Nel 1991 infatti, a causa della paga bassa del calcio, il promettente talento decide di abbandonare questa passione, per dedicarsi alla famiglia, in particolare alla madre, in condizioni di salute precarie. All’età di 18 anni però è convinto e voglioso di ritornare in campo, dunque firma nuovamente con l’América, questa volta come calciatore professionista. In questo periodo il suo talento sboccia definitivamente, fornendo prestazioni degne di nota e trascinando la propria squadra alla promozione nella massima serie brasiliana. Dopo tre stagioni giocate ad altissimi livelli, riceve la chiamata dell’Atletico Mineiro, uno dei club più importanti del paese verde-oro, oltre alla convocazione in Nazionale.

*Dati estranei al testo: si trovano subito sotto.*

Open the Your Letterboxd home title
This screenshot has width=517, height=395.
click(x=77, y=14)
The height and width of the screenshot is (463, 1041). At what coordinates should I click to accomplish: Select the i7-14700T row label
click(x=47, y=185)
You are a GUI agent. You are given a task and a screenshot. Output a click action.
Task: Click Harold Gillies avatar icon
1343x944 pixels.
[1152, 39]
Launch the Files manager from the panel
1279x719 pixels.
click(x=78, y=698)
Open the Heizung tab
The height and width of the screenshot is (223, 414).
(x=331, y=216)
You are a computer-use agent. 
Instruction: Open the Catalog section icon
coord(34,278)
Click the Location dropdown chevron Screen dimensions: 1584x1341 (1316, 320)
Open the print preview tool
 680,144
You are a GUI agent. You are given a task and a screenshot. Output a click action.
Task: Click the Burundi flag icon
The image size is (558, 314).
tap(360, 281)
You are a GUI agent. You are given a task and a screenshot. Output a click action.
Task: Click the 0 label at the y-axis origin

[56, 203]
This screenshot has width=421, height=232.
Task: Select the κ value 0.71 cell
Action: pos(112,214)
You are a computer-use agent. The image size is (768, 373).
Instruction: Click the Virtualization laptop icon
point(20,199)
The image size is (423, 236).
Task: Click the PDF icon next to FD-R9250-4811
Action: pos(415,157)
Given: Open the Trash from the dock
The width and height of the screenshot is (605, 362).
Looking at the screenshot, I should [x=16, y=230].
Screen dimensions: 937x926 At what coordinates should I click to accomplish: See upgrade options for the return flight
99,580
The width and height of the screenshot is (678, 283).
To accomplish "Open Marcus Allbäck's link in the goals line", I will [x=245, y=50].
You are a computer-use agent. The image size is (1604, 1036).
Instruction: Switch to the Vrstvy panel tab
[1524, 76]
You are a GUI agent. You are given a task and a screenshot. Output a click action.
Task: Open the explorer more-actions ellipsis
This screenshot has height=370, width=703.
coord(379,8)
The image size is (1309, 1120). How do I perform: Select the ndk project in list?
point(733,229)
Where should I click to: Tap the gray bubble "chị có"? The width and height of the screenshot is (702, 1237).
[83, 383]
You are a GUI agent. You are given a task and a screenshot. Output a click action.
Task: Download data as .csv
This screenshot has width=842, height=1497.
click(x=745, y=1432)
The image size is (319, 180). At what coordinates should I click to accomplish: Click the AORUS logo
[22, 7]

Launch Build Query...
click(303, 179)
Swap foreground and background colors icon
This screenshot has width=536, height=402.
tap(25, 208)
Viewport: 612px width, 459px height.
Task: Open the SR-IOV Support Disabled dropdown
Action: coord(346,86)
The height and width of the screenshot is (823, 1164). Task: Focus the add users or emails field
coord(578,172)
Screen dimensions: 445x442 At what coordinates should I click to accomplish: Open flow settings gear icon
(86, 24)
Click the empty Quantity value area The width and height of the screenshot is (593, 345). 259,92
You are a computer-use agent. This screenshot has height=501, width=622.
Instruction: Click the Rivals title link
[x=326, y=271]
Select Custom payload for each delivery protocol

La chiamata in Europa e la Copa America del 2007
Dopo altre due ottime stagioni, l’Europa lo chiama, più precisamente Londra, sponda Arsenal. In Inghilterra Gilberto Silva compirà il definitivo salto di qualità, diventando una bandiera degli Invincibles, ossia una delle squadre più forti di sempre a vincere la Premier League, capitanata da un immenso Arsene Wenger. Il brasiliano giocherà 170 partite e segnerà 17 gol con la maglia dei Gunners, vincendo diversi trofei e diventando uno dei migliori centrocampisti al mondo in quel ruolo.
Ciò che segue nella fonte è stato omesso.